Exercise: Output exactly the lines from the line with "Viewport: 769px width, 485px height." through the end of the records below. Include nothing else.

Data supplied:
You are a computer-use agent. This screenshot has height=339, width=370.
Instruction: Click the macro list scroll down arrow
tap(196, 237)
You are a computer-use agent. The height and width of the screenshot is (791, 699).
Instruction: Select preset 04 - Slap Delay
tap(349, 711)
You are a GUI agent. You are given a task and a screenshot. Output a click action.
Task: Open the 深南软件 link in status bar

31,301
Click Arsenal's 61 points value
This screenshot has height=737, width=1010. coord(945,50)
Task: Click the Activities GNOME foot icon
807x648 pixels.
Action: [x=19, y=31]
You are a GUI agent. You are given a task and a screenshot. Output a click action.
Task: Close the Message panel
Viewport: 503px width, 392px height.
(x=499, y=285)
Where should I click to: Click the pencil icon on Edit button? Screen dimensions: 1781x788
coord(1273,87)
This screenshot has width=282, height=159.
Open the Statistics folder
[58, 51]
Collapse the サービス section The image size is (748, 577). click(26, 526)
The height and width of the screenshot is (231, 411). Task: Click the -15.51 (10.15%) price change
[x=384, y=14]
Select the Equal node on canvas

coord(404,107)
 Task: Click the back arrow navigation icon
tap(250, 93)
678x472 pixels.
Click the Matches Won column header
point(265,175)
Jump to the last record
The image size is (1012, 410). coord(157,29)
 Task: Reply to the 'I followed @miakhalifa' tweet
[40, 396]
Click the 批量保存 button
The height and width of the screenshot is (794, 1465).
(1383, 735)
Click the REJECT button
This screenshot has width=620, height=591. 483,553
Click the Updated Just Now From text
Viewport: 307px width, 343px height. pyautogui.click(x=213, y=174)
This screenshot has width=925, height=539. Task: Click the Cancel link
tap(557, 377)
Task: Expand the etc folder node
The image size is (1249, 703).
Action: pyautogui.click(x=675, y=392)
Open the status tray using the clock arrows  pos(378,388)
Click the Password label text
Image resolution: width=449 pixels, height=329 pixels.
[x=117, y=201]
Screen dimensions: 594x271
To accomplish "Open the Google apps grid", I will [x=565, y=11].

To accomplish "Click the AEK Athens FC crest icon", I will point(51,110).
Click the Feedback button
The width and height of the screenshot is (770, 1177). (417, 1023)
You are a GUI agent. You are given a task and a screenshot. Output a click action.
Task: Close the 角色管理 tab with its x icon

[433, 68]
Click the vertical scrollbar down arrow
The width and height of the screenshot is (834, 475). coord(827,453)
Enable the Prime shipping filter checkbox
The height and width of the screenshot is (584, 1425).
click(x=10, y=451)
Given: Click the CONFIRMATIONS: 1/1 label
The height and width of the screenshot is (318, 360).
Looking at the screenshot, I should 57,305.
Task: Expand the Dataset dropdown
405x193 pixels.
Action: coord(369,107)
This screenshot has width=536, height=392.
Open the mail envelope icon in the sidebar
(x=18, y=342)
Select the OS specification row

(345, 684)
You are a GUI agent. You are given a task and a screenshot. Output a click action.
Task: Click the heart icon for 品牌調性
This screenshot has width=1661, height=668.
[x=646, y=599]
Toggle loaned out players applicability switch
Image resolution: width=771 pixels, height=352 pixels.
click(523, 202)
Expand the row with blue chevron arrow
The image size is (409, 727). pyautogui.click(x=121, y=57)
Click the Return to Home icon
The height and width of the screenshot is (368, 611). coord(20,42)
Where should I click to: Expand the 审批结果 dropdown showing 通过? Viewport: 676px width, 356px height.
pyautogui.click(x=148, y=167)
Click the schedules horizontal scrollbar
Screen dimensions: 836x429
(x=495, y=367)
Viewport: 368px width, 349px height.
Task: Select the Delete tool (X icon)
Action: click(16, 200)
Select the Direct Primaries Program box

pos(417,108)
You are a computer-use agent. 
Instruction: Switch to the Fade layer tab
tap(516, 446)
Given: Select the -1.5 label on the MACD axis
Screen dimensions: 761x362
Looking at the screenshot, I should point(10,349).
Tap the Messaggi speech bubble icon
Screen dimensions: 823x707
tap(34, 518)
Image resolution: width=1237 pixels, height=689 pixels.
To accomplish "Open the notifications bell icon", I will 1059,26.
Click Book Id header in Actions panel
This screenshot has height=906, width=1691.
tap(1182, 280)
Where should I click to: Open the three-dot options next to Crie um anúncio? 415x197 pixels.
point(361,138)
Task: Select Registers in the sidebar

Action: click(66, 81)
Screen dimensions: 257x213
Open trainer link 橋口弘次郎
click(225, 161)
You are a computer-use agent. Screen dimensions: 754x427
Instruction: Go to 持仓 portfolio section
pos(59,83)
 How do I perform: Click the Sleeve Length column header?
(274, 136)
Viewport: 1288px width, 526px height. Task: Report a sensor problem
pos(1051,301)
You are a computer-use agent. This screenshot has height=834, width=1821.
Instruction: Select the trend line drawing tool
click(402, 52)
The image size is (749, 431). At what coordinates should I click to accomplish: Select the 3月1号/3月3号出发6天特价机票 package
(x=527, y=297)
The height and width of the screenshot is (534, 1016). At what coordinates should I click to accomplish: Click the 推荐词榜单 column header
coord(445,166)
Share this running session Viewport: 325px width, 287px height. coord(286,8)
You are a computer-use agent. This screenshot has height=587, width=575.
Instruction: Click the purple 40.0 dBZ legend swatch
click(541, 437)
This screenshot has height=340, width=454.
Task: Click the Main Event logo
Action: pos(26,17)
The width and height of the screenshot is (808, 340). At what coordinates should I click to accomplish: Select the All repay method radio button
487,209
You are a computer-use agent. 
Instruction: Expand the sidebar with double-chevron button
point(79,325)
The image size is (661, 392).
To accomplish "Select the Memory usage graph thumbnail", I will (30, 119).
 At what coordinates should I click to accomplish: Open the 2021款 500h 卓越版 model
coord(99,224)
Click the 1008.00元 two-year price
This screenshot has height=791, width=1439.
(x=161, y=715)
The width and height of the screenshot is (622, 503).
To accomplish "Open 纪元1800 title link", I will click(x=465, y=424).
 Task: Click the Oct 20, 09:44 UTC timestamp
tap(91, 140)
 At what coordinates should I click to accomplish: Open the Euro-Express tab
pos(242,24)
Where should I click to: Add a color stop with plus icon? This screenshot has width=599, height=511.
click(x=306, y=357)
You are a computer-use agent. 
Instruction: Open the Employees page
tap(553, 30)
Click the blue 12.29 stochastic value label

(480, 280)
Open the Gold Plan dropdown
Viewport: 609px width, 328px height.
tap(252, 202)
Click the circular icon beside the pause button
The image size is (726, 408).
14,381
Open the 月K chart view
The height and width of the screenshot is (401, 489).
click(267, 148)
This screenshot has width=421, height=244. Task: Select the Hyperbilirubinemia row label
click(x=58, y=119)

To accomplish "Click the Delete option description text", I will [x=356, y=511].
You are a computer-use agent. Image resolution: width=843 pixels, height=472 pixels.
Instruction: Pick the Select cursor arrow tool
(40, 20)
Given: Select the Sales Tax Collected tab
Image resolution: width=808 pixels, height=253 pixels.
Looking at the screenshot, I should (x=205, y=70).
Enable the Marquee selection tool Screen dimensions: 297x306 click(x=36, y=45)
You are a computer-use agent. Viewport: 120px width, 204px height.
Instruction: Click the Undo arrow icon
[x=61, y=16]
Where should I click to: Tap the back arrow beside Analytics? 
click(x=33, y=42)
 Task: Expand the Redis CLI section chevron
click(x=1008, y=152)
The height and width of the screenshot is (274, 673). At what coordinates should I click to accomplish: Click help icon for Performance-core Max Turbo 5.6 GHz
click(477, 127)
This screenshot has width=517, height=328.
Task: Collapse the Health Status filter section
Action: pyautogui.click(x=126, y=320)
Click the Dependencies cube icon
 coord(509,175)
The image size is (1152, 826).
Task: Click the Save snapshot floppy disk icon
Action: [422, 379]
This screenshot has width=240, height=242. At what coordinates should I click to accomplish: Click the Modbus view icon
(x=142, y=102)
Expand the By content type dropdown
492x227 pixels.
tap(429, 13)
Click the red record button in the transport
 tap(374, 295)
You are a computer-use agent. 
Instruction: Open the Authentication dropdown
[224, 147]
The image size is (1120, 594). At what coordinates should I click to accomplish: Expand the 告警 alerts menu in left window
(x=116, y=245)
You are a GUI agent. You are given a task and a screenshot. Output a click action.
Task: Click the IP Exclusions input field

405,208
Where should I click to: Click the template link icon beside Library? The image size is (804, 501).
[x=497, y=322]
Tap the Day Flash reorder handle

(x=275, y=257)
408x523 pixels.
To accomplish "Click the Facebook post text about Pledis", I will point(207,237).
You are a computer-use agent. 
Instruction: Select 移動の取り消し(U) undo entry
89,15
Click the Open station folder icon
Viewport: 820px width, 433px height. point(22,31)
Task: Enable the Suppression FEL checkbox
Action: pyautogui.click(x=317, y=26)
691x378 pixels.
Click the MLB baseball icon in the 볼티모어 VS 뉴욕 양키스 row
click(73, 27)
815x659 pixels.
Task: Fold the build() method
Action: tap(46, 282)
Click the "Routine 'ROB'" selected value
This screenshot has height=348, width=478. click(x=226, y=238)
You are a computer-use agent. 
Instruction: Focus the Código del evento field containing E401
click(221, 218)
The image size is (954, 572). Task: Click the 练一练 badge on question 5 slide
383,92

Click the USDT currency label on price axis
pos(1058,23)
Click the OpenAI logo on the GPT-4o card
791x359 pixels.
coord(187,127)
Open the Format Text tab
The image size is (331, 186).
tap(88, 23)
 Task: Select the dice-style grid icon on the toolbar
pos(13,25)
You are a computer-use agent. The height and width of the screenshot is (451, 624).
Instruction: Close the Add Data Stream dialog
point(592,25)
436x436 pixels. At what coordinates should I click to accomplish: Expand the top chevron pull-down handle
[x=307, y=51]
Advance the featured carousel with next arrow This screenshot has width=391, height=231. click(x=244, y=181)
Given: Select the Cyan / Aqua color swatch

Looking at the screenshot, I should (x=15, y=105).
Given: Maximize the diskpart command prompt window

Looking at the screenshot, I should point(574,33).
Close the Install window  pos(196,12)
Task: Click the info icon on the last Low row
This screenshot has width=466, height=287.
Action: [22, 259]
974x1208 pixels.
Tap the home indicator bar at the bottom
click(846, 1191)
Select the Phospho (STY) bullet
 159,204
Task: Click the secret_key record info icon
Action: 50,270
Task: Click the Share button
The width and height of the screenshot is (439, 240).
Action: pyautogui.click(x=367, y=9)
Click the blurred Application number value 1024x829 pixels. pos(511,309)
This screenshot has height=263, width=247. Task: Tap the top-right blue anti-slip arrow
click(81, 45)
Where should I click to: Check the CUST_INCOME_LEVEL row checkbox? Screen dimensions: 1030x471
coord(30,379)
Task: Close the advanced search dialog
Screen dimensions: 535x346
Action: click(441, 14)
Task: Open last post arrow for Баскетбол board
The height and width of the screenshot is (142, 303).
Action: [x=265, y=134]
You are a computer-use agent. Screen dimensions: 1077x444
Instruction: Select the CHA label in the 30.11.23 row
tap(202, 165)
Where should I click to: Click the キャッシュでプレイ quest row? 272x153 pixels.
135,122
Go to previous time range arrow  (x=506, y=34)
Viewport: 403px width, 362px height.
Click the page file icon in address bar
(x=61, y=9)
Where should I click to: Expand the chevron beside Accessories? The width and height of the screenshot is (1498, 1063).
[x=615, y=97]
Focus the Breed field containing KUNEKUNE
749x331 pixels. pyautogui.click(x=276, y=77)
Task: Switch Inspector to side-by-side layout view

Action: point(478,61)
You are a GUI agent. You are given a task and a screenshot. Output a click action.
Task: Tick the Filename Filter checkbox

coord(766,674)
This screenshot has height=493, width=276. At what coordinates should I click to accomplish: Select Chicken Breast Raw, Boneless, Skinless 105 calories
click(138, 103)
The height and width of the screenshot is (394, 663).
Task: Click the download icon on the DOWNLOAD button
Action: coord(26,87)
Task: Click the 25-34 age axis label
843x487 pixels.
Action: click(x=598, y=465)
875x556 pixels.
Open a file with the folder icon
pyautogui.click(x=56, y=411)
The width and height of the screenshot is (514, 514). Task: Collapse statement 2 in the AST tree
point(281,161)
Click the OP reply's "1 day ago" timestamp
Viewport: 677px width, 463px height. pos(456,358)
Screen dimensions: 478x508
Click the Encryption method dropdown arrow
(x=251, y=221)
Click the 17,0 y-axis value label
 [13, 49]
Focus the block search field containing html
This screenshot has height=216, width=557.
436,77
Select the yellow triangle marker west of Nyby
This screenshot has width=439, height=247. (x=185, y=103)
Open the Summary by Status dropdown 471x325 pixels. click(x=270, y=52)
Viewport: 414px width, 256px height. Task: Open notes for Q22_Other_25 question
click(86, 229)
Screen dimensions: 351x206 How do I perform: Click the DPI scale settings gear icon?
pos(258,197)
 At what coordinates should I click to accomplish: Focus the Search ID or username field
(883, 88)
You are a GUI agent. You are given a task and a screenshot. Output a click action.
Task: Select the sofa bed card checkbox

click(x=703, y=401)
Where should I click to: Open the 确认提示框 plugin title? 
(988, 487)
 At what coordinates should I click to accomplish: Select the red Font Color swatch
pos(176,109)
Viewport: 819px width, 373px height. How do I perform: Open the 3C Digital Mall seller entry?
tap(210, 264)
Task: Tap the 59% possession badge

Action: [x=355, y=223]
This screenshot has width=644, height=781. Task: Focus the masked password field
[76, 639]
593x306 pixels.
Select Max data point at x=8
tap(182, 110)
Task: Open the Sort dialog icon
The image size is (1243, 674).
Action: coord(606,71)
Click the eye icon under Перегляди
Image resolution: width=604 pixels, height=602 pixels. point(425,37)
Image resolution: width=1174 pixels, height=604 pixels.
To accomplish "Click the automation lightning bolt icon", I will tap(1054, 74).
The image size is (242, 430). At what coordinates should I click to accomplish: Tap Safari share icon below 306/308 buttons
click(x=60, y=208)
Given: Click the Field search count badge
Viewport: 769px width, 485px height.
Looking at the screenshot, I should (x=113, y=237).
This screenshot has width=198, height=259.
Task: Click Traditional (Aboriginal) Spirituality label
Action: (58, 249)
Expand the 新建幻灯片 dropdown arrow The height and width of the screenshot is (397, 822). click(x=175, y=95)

Expected answer:
Viewport: 769px width, 485px height.
Looking at the screenshot, I should (x=113, y=237).
This screenshot has width=198, height=259.
Task: Click Traditional (Aboriginal) Spirituality label
Action: (58, 249)
Expand the 新建幻灯片 dropdown arrow The height and width of the screenshot is (397, 822). click(x=175, y=95)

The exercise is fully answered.